**Task goal**
Search the records for the string "agent", then copy each line that has it.

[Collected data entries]
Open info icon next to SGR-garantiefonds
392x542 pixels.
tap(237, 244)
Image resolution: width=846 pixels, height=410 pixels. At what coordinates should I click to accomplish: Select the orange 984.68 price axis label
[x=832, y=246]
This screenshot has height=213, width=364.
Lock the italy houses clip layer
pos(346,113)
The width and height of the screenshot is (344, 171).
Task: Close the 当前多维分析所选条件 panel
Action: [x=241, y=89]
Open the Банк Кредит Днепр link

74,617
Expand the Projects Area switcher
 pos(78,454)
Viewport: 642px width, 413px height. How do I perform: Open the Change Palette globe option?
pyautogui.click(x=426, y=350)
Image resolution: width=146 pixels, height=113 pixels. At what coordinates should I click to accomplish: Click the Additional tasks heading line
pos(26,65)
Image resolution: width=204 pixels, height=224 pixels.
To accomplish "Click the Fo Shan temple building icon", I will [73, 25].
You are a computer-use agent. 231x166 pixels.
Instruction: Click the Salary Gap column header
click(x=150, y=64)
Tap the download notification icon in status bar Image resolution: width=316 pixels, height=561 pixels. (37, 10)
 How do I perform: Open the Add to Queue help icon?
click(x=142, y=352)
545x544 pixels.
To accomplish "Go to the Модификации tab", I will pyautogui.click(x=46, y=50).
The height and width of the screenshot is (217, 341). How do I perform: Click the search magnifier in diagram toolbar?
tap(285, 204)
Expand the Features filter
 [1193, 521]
==
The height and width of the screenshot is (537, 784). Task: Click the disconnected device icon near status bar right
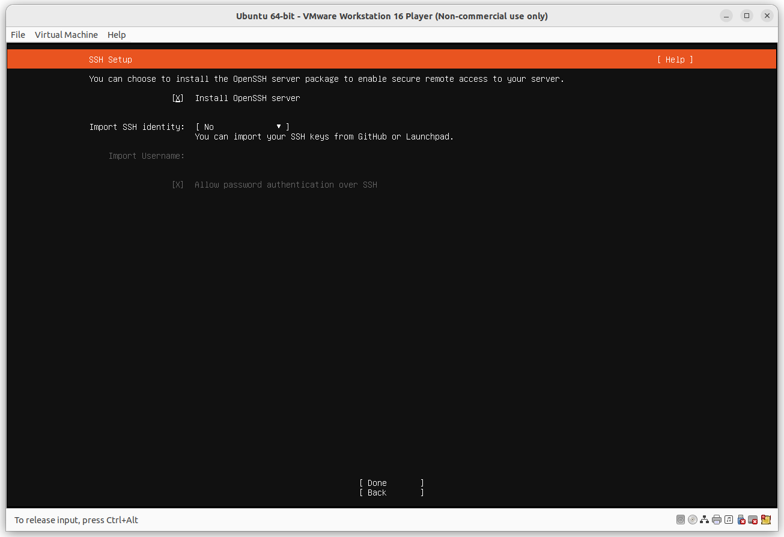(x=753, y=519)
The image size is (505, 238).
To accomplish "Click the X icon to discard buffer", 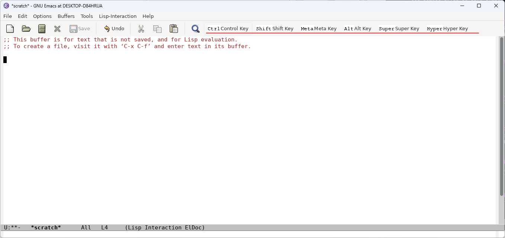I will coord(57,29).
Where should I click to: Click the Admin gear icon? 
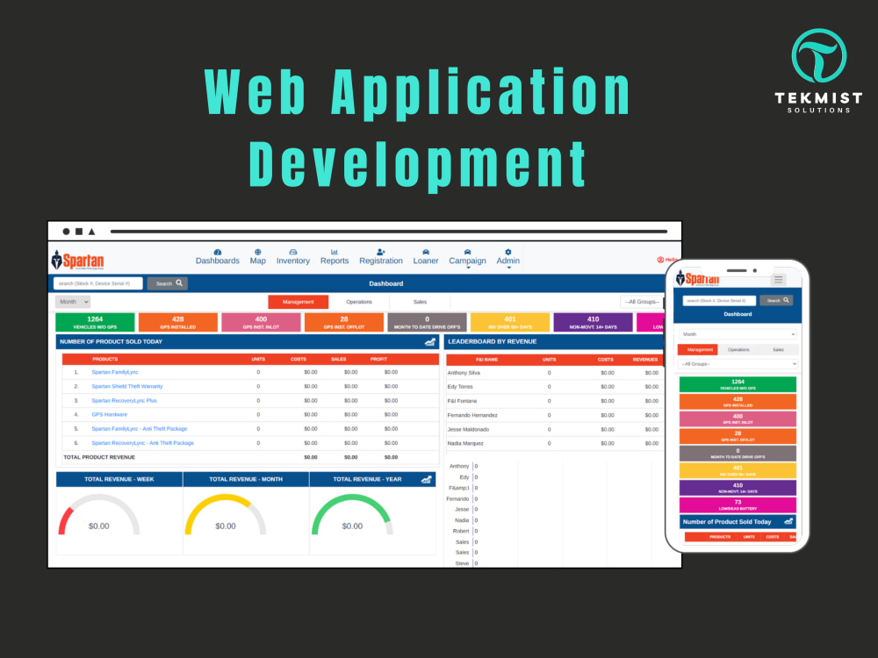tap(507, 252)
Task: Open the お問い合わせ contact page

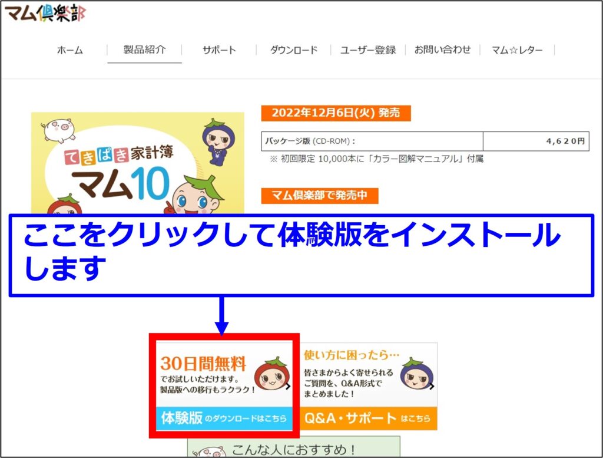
...
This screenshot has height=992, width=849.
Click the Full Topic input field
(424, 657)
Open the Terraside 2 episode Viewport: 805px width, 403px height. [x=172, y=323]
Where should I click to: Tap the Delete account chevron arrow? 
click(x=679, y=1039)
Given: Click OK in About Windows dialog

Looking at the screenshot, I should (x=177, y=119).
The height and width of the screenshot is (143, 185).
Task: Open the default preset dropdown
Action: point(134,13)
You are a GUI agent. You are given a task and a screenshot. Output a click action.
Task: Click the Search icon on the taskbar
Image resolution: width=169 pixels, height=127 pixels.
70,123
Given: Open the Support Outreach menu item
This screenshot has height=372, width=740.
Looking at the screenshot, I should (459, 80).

**Response to the exercise**
You are a computer-use agent. 231x166 pixels.
You are a GUI agent. You are given a task and a screenshot. Output a click action.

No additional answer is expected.